**The task:** Take the part of the data that opens with the line containing "Task: Click the Average LPCD info icon" and closes at the end of the data, and switch "field" to "input" there, with everything else unchanged. Give back only that part, without the pictures.

**Rows:**
▽

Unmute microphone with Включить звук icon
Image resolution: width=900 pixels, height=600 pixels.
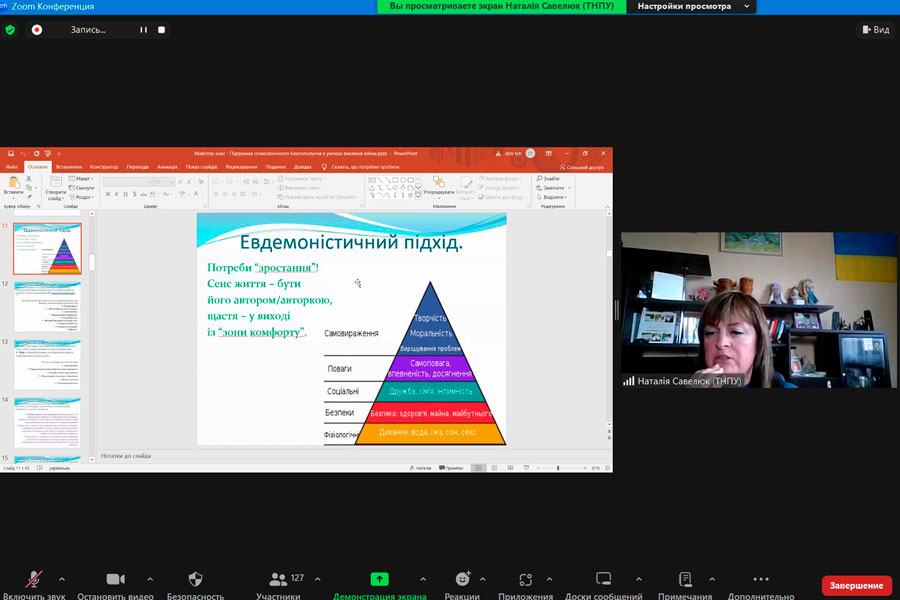[35, 580]
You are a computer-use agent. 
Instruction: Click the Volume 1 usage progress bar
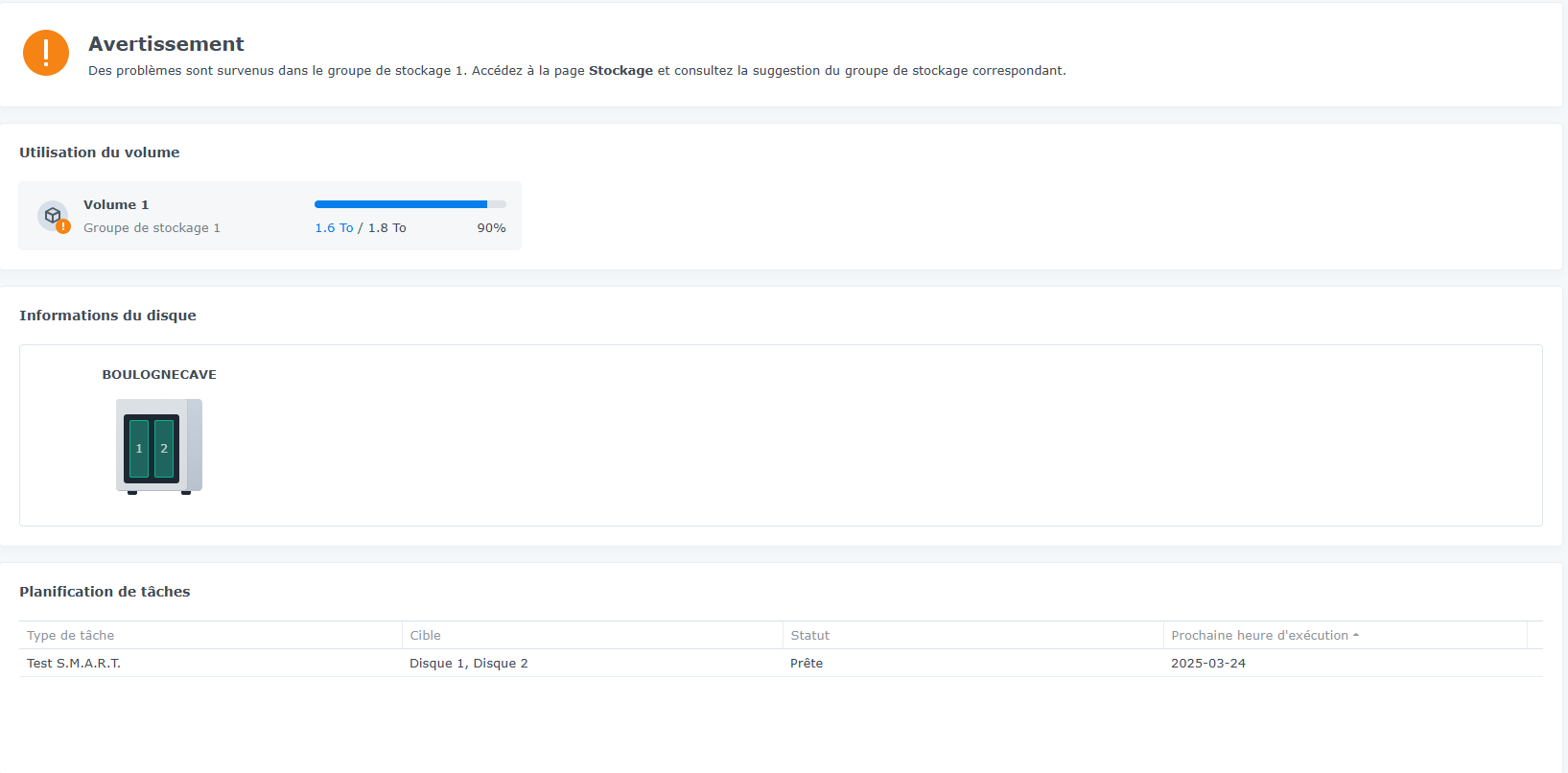pos(410,204)

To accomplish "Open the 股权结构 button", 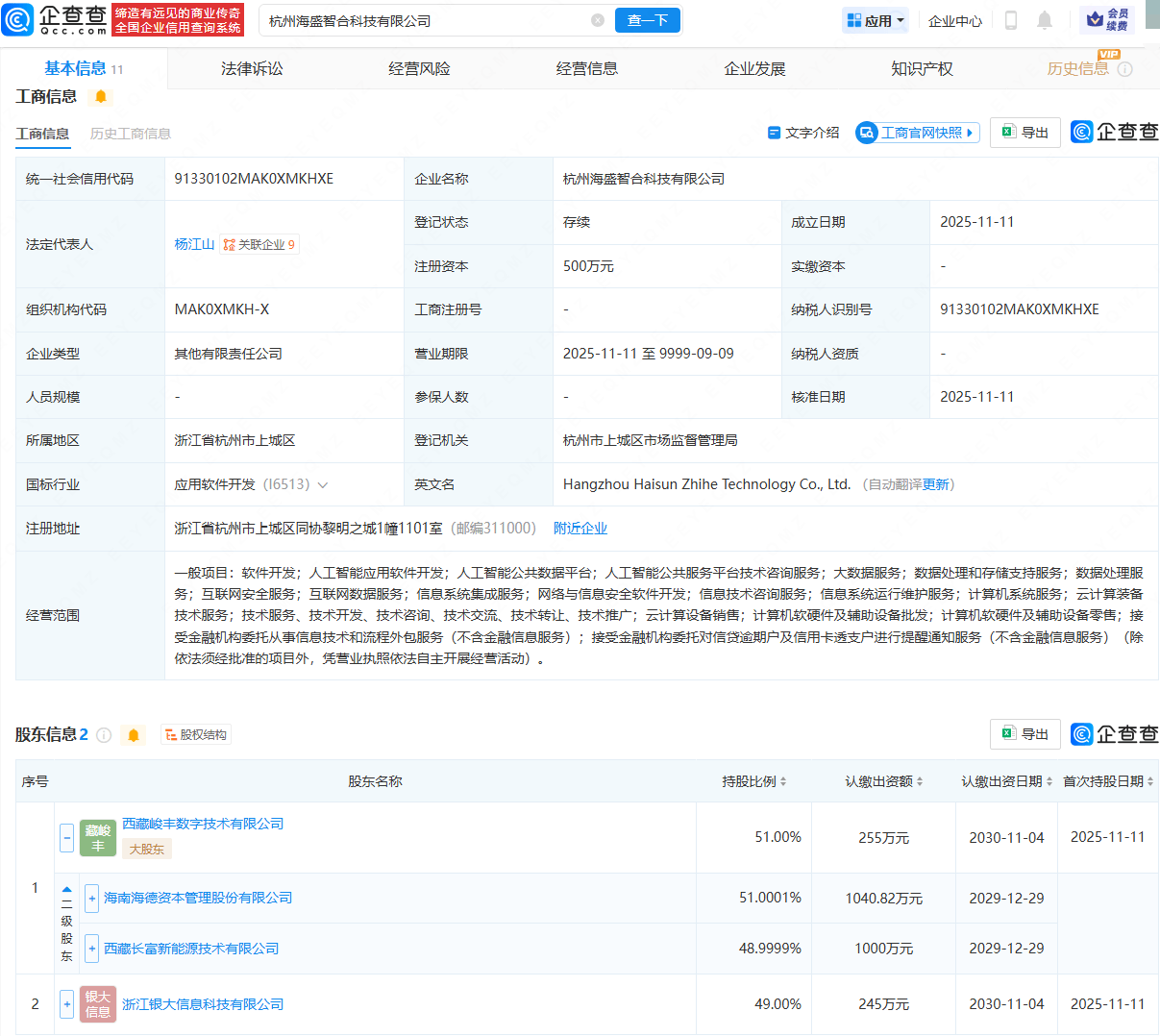I will point(196,735).
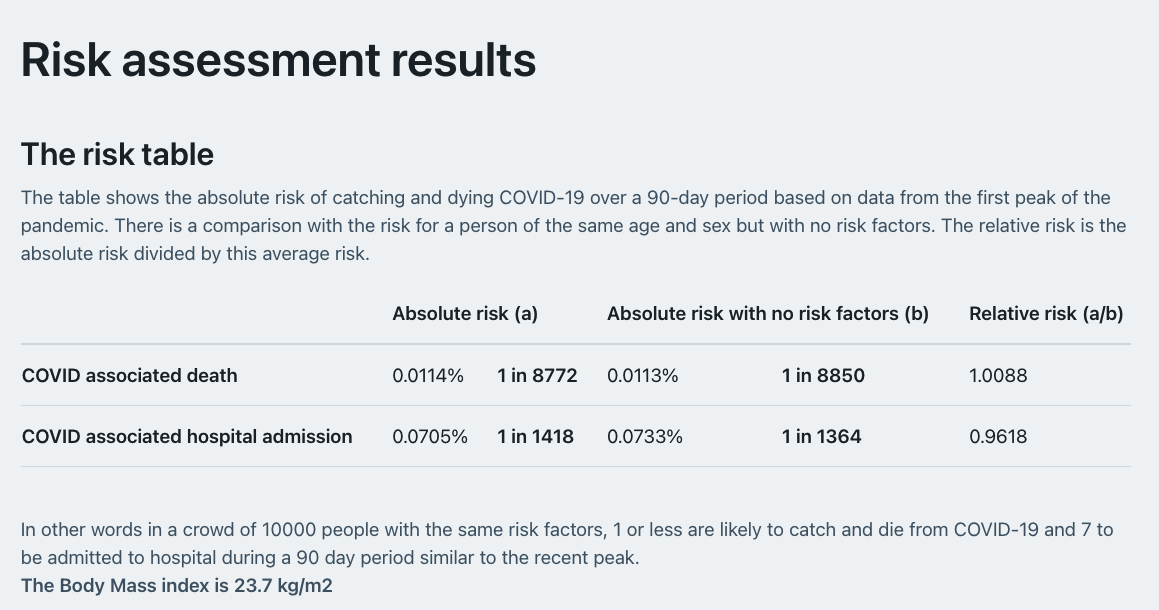
Task: Click the 0.0705% hospital admission risk
Action: tap(430, 436)
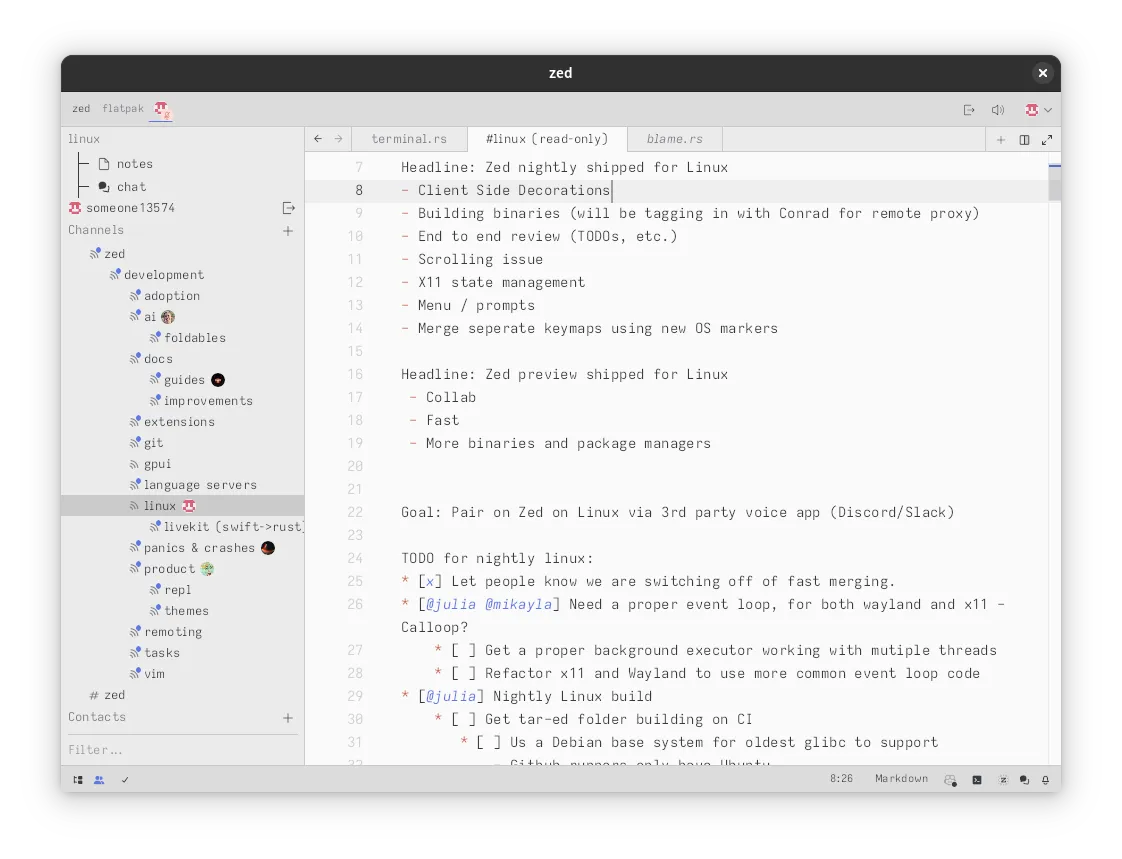Click the editor vertical scrollbar thumb
This screenshot has width=1122, height=859.
1054,185
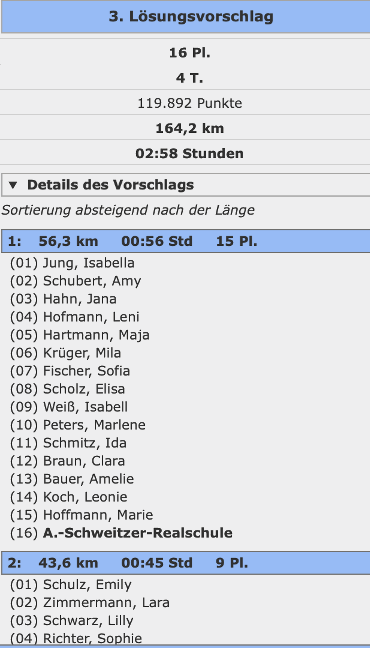This screenshot has height=648, width=370.
Task: Select stop Braun, Clara
Action: [67, 461]
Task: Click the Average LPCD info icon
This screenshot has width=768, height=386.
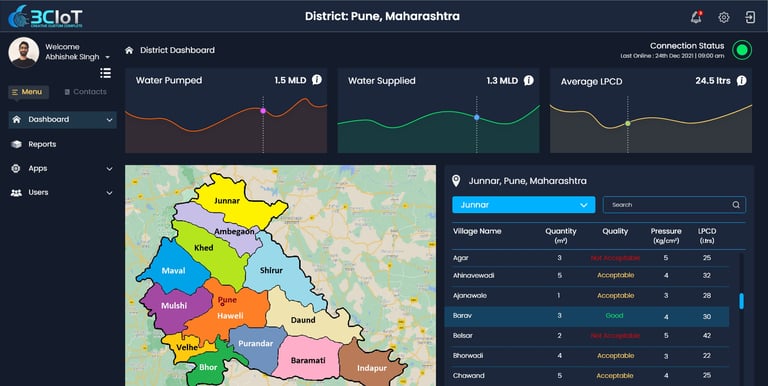Action: pos(742,80)
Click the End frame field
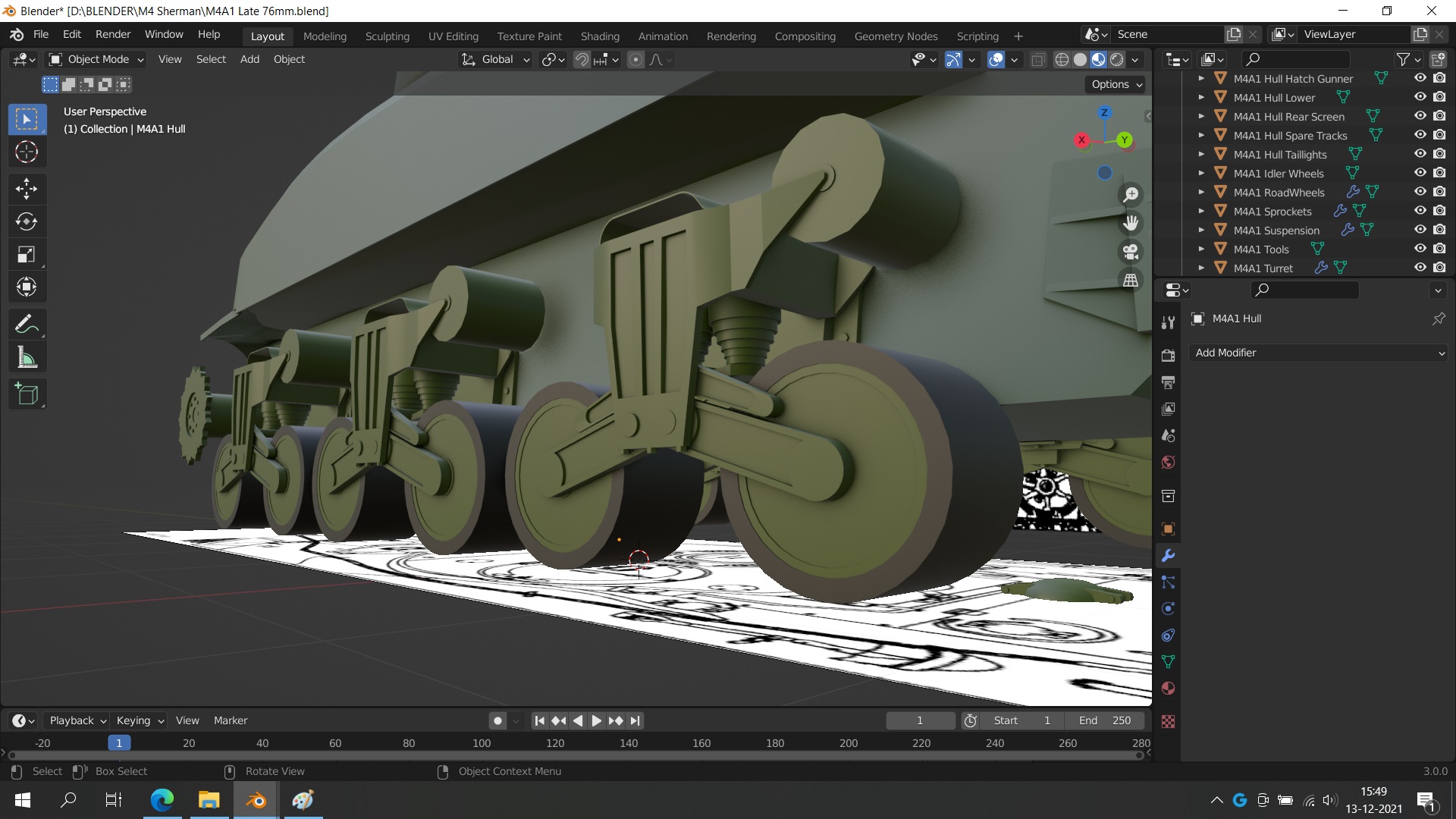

△

**Task answer:**
Task: Click the Average LPCD info icon
This screenshot has width=768, height=386.
Action: pos(742,80)
Click the End frame input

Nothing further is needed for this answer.